Edited!
I work with power sets and functions on power sets. These are by definition partially ordered by set inclusion. Therefore I have limited the used definitions to those (typically, these definitions are much more general).
Def. A complete lattice is a partially ordered set $(\wp(A),\subseteq)$ where every subset ($X \subseteq \wp(A)$) has a supremum (join) $\bigcup X \in A$ and an infimum (meet) $\bigcap X \in A$.
Def. A function $f\colon \wp(A) \rightarrow \wp(A)$, where $(\wp(A),\subseteq)$ is a partially ordered set, is a monotone function if $X \subseteq Y \Rightarrow f(X) \subseteq f(Y)$ whenever $X,Y \in \wp(A)$.
Def. A fixpoint of a function $f\colon \wp(A) \rightarrow \wp(A)$ is an element $X \in \wp(A)$ where $X = f(X)$. Let $X\in \wp(A)$, we denote $n$ applications of $f$ to $X$ by $f^n(X)$, eg. $f(f(X)) = f^2(X)$.
Theorem (Knaster-Tarski). Let $(\wp(A),\subseteq)$ be a complete lattice and let $f\colon \wp(A) \rightarrow \wp(A)$ be a monotone function.
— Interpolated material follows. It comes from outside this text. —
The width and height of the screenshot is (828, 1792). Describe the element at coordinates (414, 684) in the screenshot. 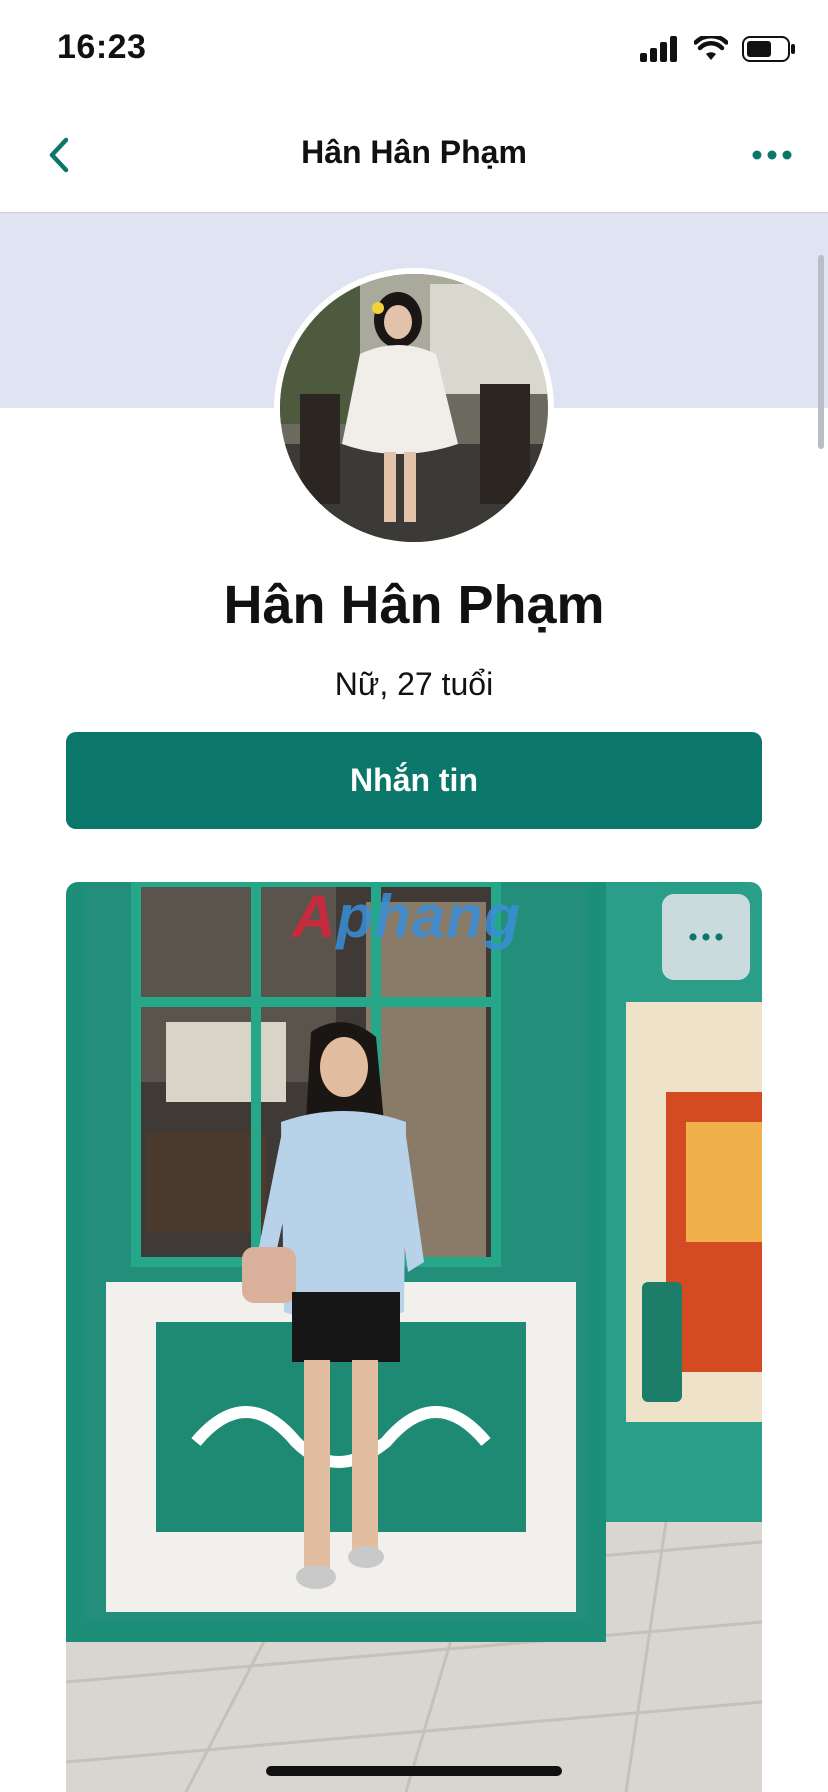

Then the set of fixed points of $f$ in $\wp(A)$, i.e., $\mathsf{Fix}\, f =\{X \in\wp(A)\mid X = f(X)\}$ is also a complete lattice.
Question 1:
Is the following correct?
Since $(\wp(A),\subseteq)$ be a complete lattice then $\wp(A)$ has a supremum $\bigcup \wp(A) \in \wp(A)$. So, because $f$ is monotone and there is no bigger element than $\bigcup \wp(A)$ then $f(\bigcup \wp(A))=\bigcup \wp(A)$.
Question 2:
Is the following correct?
Let $X \in \wp(A)$. Because $f$ is monotone then there exists a $k$ such that $f^k(X) \in \mathsf{Fix}\, f$. This seems somehow related to the monotone convergence theorem.
Question 3:
We will need an extra definition (can only be introduced if Question 2 is ok).
Def. Let $\mathsf{lfp}_f(X)$ denote the fixpoint reached by $f^k(X)$ whenever $X\in \wp(A)$.
Is the following correct and if so, I'm looking for clues to why.
$X \subseteq Y \Rightarrow \mathsf{lfp}_f(X) \subseteq \mathsf{lfp}_f(Y)$ ?
Incorrect. Incidentally, note that $\bigcup \wp(A) = A$. It is indeed the greatest element of $\wp(A)$, but it doesn't mean that $f(A) = A$, because there may be no $B \subseteq A$ such that $f(B) = A$ at all. Consider for example $f(B) = \varnothing$ for all $B \in \wp(A)$.
Wrong. Consider a function $f : \wp(\mathbb{N}) \to \wp(\mathbb{N})$ given by $\wp(B) = \{ b+1 : b \in B \}$. It is clearly monotone but the sequence $f^k(\{ 0 \}) = \{ k \}$ doesn't stabilize. Also it's an interesting example to test any other conjecture you might have.
Invalidated, but can be partially answered. Suppose $X \subseteq Y$. Then by monotonicity for each $n \in \mathbb{N}$ we must have that $f^n(X) \subseteq f^n(Y)$, so if both $f^k(X)$ and $f^k(Y)$ stabilize at some point, then there is common $n \in \mathbb{N}$ such that $\mathsf{lfp}_f(X) = f^n(X)$ and $\mathsf{lfp}_f(Y) = f^n(Y)$, so $\mathsf{lfp}_f(X) \subseteq \mathsf{lfp}_f(Y)$.